■ WRITTEN REQUEST: Repeat verbatim the lines in the entries below, beginning at the line containing "Launch Microsoft Edge from taskbar" and continuing through the line containing "[x=114, y=130]", with both of those lines included.

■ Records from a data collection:
☆ ☆ ☆ ☆

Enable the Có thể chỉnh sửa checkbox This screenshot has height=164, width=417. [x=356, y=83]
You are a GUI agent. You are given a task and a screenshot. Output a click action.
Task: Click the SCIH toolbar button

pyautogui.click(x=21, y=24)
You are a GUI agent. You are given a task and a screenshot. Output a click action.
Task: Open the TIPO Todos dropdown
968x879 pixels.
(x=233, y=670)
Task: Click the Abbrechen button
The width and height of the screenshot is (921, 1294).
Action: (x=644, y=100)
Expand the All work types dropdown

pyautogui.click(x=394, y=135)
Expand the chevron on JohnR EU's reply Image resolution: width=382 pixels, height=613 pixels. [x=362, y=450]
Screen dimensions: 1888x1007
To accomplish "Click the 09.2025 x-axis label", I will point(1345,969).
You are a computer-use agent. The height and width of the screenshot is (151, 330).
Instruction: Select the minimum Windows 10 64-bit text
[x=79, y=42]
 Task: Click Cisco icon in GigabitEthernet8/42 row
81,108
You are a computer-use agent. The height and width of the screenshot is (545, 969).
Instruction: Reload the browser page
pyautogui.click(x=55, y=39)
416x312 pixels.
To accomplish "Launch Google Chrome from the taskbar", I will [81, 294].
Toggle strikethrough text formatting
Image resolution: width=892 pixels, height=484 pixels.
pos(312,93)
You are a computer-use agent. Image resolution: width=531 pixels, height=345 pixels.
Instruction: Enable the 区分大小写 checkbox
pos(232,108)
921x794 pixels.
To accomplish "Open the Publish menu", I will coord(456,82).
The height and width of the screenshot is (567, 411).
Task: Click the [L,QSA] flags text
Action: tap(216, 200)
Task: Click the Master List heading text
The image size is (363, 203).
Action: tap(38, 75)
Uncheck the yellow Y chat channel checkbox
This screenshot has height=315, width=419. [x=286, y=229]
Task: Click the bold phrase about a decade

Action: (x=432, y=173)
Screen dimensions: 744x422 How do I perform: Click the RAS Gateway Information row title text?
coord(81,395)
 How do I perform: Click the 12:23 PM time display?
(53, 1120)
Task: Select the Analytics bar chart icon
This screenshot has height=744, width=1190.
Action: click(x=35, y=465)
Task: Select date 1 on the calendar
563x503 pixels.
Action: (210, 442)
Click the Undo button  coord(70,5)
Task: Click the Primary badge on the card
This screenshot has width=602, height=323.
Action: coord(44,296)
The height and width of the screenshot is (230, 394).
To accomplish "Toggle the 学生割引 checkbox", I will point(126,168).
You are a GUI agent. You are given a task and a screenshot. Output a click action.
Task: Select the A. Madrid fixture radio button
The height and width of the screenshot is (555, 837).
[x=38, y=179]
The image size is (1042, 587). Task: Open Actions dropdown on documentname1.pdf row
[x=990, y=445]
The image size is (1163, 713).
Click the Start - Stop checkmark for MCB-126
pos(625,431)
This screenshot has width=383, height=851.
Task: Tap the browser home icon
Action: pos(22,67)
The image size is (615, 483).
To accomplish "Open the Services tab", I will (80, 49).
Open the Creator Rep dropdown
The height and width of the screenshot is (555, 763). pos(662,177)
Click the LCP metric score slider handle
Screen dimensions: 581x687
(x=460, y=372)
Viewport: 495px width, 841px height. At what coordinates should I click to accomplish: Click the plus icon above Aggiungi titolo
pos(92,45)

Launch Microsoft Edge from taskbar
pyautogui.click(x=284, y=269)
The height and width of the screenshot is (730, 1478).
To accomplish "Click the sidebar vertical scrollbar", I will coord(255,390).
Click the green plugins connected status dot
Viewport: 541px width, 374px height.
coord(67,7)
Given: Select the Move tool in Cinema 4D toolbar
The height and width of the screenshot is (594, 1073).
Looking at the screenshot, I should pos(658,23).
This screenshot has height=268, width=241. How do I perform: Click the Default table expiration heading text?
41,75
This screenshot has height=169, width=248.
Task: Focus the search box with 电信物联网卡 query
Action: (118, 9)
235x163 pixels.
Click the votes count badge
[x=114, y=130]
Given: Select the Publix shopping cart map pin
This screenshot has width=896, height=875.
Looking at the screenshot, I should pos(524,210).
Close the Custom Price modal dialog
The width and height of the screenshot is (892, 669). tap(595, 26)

☆ ☆ ☆ ☆

■ WRITTEN ANSWER:
Launch Microsoft Edge from taskbar
pyautogui.click(x=284, y=269)
The height and width of the screenshot is (730, 1478).
To accomplish "Click the sidebar vertical scrollbar", I will coord(255,390).
Click the green plugins connected status dot
Viewport: 541px width, 374px height.
coord(67,7)
Given: Select the Move tool in Cinema 4D toolbar
The height and width of the screenshot is (594, 1073).
Looking at the screenshot, I should pos(658,23).
This screenshot has height=268, width=241. How do I perform: Click the Default table expiration heading text?
41,75
This screenshot has height=169, width=248.
Task: Focus the search box with 电信物联网卡 query
Action: (118, 9)
235x163 pixels.
Click the votes count badge
[x=114, y=130]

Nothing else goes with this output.